After a long disappearing act, the Secretary of State has surfaced, sort of, with a New York Times interview so guarded that her own words appear only toward the end of a long piece with everybody else’s judgments about her tenure with the Bush Administration.
Most are harsh. Former colleagues and students at Stanford University are protesting her planned return to the faculty after serving “an administration that has trashed the basic values of academia: reason, science, expertise, and honesty.”
Colin Powell’s former Deputy Secretary of State, Richard Armitage, no rose himself in the Valerie Plame outing, complains about Rice’s performance as National Security Adviser, saying he felt like he was getting on a “gerbil wheel” every morning “and nothing would be resolved, and we’d get off at night, and the next morning we would get back on and do it all over again.”

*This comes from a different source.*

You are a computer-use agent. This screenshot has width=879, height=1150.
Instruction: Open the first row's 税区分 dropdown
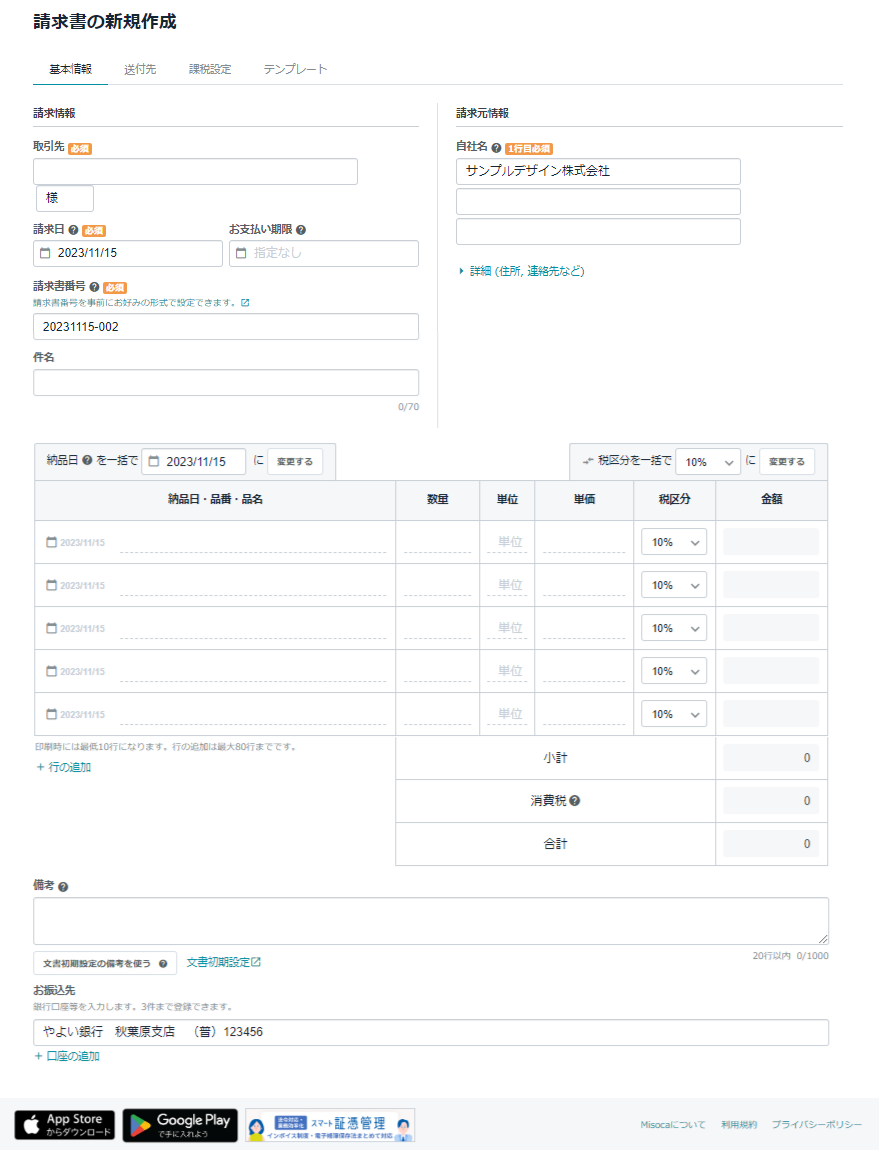coord(673,542)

Rice’s response is a shrug that “if that’s the assessment, you know, I’ll accept people’s assessment,” pointing out it is “a very difficult job because everything is by remote control. You do not own any of the assets.”
Introspection does not come easily to Condoleeza Rice. The interview reports her “falling back on her usual talking points, except this time, those talking points were interspersed with grumbling that she was being asked for personal reflection, something she does not like to do.”
Two books about Rice, almost certain to be critical, are coming out soon and she, of course, will be writing her own memoirs, but readers should not expect much in the way of personal revelation. At one point, she complained to the Times interviewer, “Now you’ve got me trying to psycho-analyze myself.”
No problem. There are plenty of others around who are eager to do that.